Através deste processo com aprendizagem supervisionada e aprendizagem de reforço com feedback humano, o modelo InstructGPT (com apenas parâmetros 1.3B) consegue executar melhor em tarefas que seguem instruções humanas do que o modelo muito maior GPT-3 (com 175 parâmetros B).
(Nota: Contudo, isto não significa que InstructGPT seja melhor do que o GPT-3 em todos os aspectos ou domínios. Por exemplo, o GPT-3 pode ainda ter uma vantagem em gerar textos mais longos ou mais criativos, tais como histórias ou artigos).
O ChatGPT é um modelo irmão do InstructGPT. O processo de treinamento é semelhante para ChatGPT e InstructGPT, incluindo os mesmos métodos de aprendizado supervisionado e RLHF que abordamos anteriormente. A principal diferença é que o ChatGPT é treinado com exemplos de tarefas de conversação, como responder a perguntas, bate-papo, etc. Através deste treinamento, o ChatGPT pode ter conversas naturais com humanos em diálogos. Nas conversas, o ChatGPT pode responder a perguntas de acompanhamento e admitir erros, tornando a interação mais envolvente.
Aprendizado sobre o ChatGPT
Com as explicações anteriores, espero que você tenha uma compreensão mais clara de como funciona o modelo por trás do ChatGPT e como ele evoluiu para o que é hoje.
Como um pequeno resumo, aqui estão as principais conclusões e as limitações dos modelos do GPT:
- O ChatGPT é baseado em um modelo transformer auto regressivo somente decoder para obter uma sequência de texto e gerar uma distribuição de probabilidade de tokens na sequência, gerando um token de cada vez iterativamente.
- Por não ter a capacidade de buscar referências em tempo real, faz previsões probabilísticas no processo de geração com base no corpus em que foi treinado, o que pode levar a falsas afirmações sobre os fatos.
- Ele é pré-treinado em um enorme corpus de dados da web e de livros e ajustado com exemplos de conversas humanas por meio de aprendizado supervisionado e aprendizado por reforço com feedback humano (RLHF).
- Sua capacidade baseia-se principalmente no tamanho do modelo e na qualidade e tamanho do corpus e exemplos com os quais aprendeu. Com algum aprendizado supervisionado adicional ou RLHF, ele pode ter um desempenho melhor em contextos ou tarefas específicas.
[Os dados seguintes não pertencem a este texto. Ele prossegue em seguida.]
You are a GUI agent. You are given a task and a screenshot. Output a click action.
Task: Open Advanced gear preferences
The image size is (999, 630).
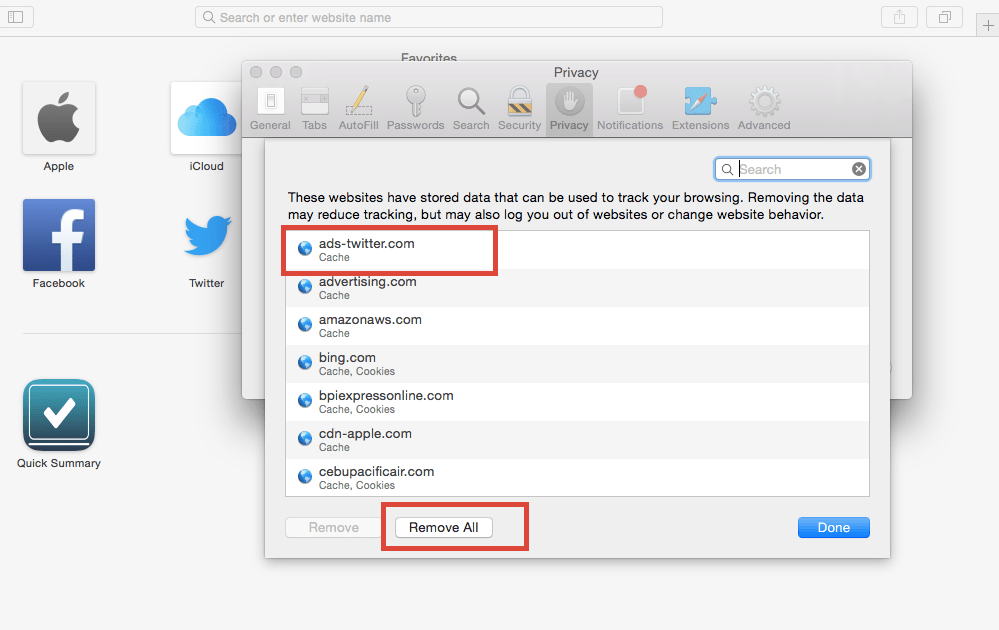click(764, 108)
- Como o corpus vem de conteúdo da web e livros, eles podem ter vieses com os quais o modelo pode aprender, especialmente para vieses sociais, culturais, políticos ou baseados em gênero, resultando em respostas tendenciosas a algumas solicitações.
Mantenha-se curioso e aberto a novas tecnologias como o ChatGPT. Acredito que uma mentalidade aberta e curiosidade podem nos ajudar como gerentes de produto, designers e empreendedores não técnicos a navegar nessa nova onda de revolução tecnológica.